There wouldn't have been a problem had you always had two dc's up and
running the problem happen since you only had ONE up and running. Forget
all other arguments, you lose one dc and even if the other is on the side
(Unless you have replication going, I haven't look at the article kj came up
with but that sounds like it might work) you are just like you were before.

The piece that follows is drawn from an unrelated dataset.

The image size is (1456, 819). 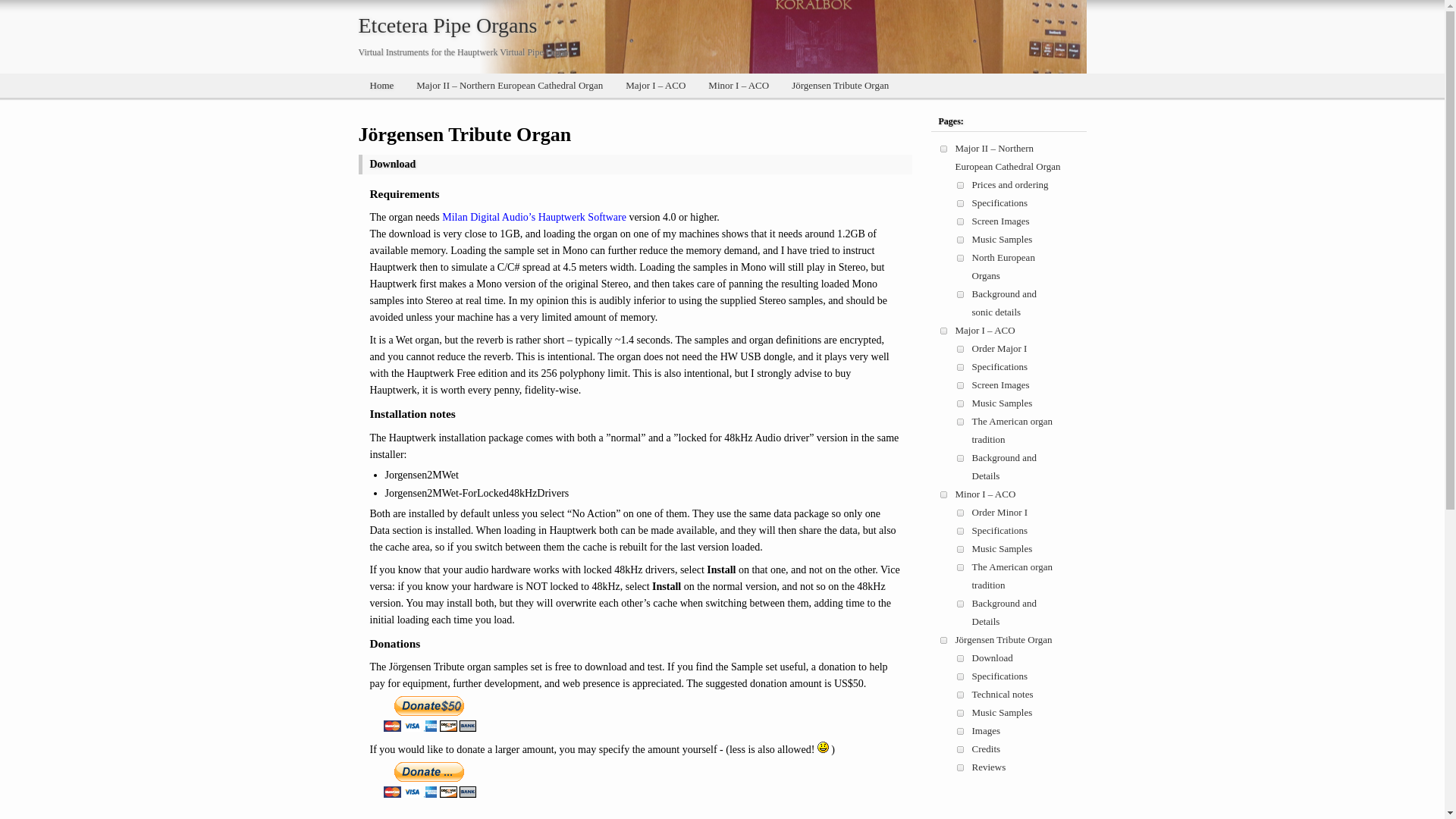 What do you see at coordinates (986, 748) in the screenshot?
I see `'Credits'` at bounding box center [986, 748].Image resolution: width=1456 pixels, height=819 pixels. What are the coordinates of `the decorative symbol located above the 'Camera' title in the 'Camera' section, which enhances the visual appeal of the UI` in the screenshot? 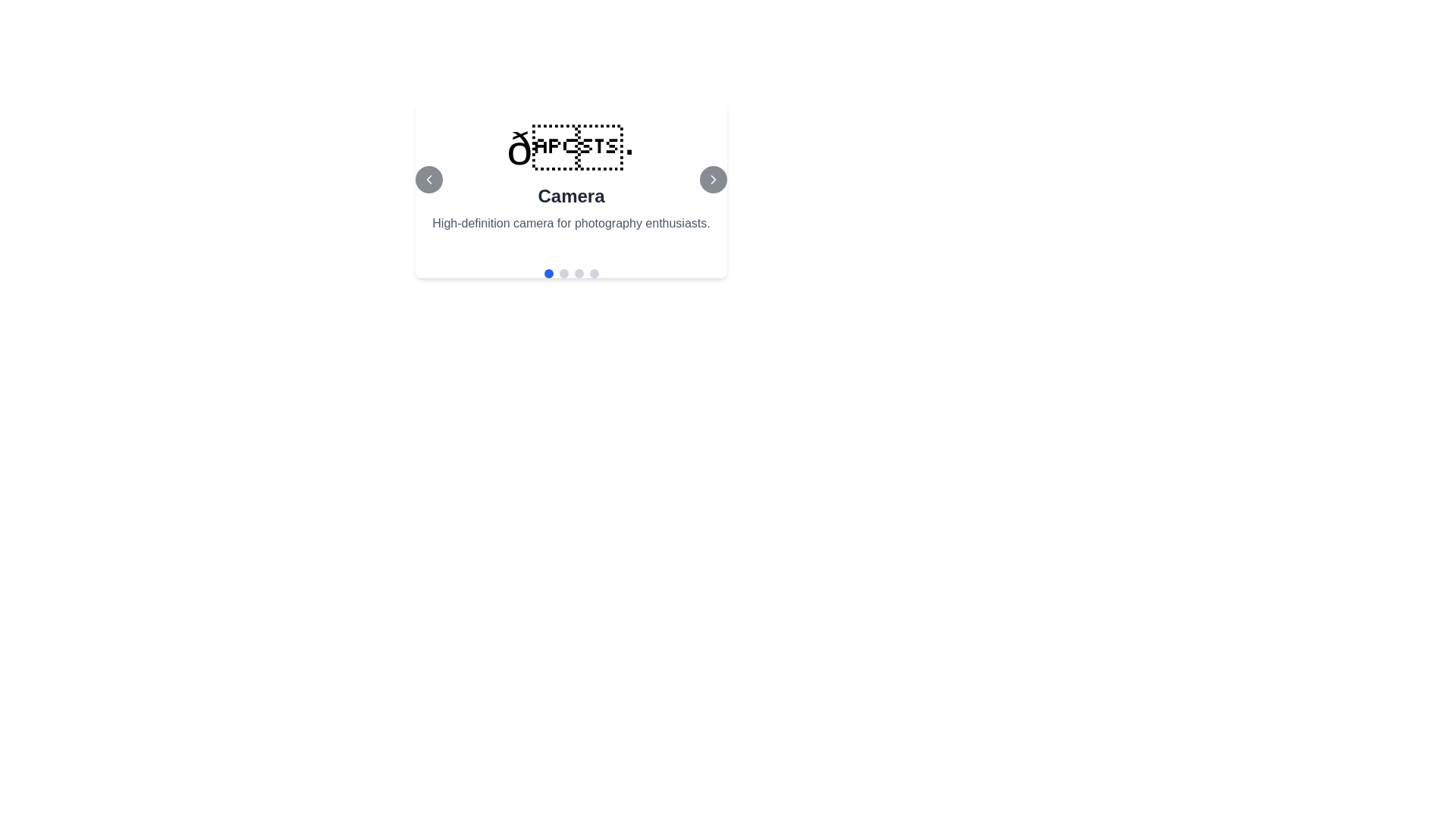 It's located at (570, 149).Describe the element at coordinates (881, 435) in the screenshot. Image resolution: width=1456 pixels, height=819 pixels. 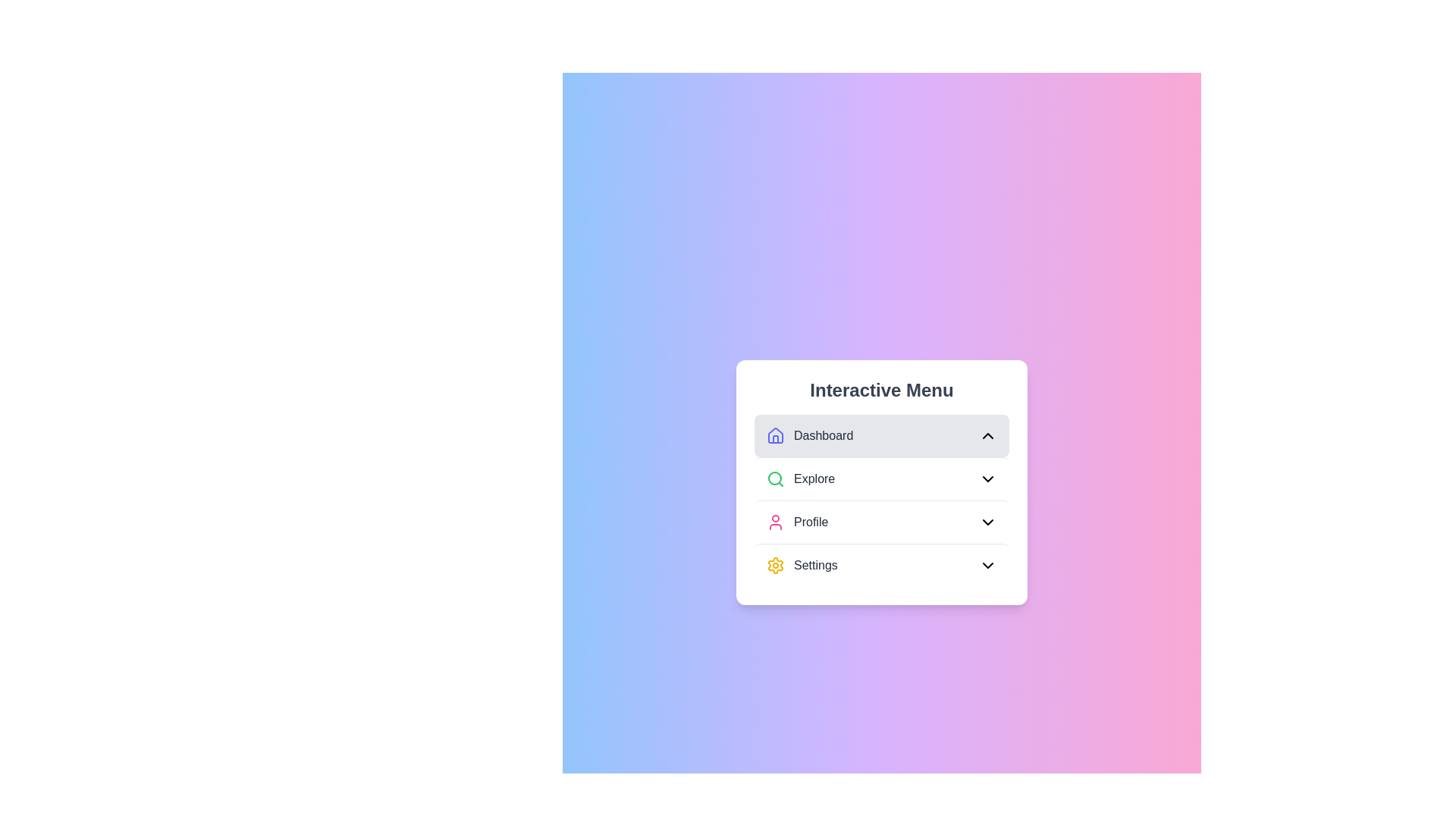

They should make management decisions and you should make IT decisions.
Keep both online all the time. If they can't follow your guidance I think
it is time you started looking for another job. If there is a disaster you
will be held respondsible.

--


Paul Bergson MCT, MCSE, MCSA, CNE, CNA, CCA

This posting is provided "AS IS" with no warranties, and confers no rights.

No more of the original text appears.